Work instruction |
Your answer should be one number, namely how many lines in the listing below include the word "navigation".

:::::

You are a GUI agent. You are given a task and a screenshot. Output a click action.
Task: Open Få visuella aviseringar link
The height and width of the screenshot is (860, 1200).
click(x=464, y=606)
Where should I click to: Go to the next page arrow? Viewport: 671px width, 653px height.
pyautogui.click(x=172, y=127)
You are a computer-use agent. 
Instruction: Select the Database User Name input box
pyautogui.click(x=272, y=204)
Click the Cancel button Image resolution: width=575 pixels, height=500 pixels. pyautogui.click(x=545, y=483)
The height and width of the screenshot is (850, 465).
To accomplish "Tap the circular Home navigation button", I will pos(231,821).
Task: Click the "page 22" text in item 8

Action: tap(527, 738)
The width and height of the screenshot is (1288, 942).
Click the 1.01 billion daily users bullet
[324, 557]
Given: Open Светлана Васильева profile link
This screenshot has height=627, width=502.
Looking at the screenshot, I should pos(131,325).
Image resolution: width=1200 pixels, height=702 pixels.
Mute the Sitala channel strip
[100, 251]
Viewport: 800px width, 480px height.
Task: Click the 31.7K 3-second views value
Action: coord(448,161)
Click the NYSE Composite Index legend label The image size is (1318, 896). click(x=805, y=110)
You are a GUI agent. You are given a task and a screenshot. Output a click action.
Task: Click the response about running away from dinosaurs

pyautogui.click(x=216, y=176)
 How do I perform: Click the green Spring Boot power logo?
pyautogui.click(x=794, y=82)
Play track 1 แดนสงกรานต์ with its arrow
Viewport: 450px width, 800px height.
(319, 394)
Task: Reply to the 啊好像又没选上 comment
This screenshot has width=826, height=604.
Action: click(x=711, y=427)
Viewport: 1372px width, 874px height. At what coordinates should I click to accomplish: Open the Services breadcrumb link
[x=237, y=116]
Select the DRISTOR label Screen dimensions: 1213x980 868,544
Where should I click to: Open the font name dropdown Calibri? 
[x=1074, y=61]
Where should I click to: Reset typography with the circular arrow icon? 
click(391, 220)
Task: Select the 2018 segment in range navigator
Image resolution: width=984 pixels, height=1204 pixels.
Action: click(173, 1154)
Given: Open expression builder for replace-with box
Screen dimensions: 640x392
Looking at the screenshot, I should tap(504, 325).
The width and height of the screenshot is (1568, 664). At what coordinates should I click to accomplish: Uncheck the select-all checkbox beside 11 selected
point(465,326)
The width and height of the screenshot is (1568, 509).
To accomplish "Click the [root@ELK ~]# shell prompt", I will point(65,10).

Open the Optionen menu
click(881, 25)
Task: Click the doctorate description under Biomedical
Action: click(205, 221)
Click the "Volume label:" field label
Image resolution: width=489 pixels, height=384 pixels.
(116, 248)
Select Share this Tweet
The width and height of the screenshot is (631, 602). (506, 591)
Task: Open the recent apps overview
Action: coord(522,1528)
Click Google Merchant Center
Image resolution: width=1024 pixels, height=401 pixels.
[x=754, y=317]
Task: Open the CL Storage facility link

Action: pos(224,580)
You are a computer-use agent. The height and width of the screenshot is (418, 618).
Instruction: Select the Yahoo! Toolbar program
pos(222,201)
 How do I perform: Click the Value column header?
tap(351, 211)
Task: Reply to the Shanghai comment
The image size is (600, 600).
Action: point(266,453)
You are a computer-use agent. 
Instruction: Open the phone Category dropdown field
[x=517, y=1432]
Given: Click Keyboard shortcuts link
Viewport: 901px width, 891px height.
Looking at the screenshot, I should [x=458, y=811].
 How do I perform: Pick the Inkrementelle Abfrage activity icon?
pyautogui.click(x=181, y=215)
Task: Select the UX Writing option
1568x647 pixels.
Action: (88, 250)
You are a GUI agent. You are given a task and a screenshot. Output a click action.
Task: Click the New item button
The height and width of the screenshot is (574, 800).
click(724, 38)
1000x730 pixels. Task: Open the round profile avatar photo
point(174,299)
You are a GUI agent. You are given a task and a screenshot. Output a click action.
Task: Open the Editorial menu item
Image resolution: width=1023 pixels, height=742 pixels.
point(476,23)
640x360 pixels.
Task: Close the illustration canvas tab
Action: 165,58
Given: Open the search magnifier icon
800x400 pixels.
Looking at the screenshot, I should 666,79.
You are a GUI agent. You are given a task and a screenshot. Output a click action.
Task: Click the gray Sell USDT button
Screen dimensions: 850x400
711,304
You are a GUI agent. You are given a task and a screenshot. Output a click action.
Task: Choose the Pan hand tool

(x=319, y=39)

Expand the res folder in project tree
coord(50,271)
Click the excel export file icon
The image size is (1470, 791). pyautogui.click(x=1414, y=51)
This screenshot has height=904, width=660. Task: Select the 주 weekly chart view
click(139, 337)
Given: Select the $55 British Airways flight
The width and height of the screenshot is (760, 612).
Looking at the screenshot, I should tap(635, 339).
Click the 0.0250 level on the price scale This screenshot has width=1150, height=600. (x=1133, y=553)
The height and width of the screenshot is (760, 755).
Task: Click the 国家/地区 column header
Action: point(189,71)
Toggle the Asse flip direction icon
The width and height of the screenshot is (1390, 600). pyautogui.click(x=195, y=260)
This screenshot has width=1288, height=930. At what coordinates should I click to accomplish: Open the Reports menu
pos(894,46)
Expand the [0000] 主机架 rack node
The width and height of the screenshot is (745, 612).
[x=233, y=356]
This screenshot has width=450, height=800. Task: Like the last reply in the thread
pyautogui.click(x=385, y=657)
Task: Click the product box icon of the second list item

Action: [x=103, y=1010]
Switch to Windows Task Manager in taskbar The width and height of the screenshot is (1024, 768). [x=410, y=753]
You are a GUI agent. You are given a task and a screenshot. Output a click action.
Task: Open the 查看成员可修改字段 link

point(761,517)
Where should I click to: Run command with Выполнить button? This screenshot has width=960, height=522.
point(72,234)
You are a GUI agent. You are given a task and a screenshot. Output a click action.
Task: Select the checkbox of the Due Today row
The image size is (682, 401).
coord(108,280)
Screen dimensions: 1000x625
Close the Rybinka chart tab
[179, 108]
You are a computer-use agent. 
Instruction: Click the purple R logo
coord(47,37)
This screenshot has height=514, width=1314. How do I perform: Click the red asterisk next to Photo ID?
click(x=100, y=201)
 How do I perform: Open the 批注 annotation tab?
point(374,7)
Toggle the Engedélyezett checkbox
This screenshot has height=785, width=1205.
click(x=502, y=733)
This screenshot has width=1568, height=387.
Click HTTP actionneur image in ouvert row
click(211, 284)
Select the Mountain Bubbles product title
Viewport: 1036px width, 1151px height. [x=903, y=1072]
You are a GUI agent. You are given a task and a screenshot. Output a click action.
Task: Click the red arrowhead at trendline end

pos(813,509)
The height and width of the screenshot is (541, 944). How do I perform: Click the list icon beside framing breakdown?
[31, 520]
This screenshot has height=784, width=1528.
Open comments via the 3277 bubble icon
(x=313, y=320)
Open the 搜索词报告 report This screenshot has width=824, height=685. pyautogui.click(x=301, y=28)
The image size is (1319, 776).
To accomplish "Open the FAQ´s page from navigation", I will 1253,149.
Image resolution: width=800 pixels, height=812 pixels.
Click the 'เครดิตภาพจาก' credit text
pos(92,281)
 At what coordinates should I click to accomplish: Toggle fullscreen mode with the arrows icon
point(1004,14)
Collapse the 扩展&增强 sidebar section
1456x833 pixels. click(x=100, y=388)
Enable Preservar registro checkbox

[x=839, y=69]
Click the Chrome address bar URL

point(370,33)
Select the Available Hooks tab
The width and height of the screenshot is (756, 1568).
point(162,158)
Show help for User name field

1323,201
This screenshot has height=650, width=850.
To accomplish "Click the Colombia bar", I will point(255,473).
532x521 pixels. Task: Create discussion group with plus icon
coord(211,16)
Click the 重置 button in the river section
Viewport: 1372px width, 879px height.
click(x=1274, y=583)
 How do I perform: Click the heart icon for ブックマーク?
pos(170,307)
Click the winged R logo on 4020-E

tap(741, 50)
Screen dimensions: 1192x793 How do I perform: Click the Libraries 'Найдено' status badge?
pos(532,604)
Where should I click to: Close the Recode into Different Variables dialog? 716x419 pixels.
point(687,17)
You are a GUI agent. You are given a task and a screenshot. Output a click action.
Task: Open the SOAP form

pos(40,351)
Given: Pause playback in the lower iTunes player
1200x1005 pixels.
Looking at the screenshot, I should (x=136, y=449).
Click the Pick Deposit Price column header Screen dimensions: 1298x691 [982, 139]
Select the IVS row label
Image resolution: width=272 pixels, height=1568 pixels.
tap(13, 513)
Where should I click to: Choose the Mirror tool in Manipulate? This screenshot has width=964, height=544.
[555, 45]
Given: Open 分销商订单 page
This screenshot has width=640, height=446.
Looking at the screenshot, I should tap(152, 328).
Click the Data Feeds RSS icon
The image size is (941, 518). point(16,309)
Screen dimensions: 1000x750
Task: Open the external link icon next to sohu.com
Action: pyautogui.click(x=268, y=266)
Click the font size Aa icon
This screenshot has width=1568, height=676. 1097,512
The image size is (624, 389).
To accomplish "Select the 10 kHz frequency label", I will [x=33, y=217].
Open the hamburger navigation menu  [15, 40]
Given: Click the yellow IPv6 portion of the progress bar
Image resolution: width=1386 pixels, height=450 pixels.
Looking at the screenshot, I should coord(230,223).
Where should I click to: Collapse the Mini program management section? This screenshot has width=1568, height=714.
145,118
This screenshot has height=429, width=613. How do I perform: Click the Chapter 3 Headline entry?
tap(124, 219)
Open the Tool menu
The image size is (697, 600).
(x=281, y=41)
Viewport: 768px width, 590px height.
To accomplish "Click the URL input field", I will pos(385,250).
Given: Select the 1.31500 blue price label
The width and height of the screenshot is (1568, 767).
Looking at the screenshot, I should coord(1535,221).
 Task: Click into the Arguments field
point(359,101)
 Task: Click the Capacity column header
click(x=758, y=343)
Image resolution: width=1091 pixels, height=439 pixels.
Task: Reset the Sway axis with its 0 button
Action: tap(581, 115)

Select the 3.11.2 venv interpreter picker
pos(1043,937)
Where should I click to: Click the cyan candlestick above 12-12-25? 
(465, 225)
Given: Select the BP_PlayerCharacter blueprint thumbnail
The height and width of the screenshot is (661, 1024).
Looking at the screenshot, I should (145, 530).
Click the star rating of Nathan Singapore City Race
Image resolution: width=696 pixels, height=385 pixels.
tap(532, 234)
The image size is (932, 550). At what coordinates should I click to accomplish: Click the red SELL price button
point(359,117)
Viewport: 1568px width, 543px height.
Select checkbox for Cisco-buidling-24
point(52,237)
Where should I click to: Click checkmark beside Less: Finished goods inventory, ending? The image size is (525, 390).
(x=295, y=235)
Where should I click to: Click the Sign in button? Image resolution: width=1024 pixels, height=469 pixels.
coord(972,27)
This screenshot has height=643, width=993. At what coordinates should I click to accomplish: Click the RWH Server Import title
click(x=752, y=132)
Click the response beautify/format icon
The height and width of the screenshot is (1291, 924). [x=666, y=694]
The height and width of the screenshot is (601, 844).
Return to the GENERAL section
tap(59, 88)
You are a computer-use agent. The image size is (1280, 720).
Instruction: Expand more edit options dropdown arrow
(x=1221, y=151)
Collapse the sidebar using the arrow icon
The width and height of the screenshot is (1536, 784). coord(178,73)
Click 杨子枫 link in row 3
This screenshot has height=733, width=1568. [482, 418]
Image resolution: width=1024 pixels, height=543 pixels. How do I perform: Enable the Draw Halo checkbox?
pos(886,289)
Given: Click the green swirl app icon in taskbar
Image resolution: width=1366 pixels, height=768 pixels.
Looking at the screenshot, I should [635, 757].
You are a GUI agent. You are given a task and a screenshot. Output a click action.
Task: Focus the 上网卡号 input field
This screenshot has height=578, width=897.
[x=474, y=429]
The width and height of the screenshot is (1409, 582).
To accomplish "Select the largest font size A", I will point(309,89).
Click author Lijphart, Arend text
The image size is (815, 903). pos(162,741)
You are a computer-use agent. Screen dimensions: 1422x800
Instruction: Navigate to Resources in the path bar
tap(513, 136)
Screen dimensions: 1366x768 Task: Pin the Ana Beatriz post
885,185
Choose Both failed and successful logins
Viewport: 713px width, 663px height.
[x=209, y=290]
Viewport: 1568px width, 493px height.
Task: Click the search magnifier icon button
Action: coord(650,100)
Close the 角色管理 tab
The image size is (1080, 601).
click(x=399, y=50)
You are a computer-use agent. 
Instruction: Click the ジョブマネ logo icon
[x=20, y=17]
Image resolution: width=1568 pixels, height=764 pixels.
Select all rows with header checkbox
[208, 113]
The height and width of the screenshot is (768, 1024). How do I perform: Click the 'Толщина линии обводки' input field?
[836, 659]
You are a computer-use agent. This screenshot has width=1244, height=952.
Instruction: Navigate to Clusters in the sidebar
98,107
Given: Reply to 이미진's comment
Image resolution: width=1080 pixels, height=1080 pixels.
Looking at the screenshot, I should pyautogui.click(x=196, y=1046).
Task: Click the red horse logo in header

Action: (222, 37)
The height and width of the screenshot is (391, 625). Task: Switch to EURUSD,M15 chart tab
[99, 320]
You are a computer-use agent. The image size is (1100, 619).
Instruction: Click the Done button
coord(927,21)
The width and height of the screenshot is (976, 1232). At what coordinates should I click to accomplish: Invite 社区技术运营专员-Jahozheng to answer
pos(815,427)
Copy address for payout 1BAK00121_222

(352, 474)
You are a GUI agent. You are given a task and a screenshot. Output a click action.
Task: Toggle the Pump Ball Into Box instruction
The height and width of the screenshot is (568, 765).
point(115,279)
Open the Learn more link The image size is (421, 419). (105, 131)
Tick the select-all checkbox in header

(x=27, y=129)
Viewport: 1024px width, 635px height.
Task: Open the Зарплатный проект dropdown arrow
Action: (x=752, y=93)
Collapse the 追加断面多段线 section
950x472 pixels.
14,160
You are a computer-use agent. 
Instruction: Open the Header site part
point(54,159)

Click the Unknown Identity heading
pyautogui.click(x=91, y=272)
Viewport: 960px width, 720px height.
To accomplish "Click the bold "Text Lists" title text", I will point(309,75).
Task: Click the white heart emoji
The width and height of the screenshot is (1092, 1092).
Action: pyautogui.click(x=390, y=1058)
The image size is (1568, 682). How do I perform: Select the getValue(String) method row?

:::::

Expected answer |
3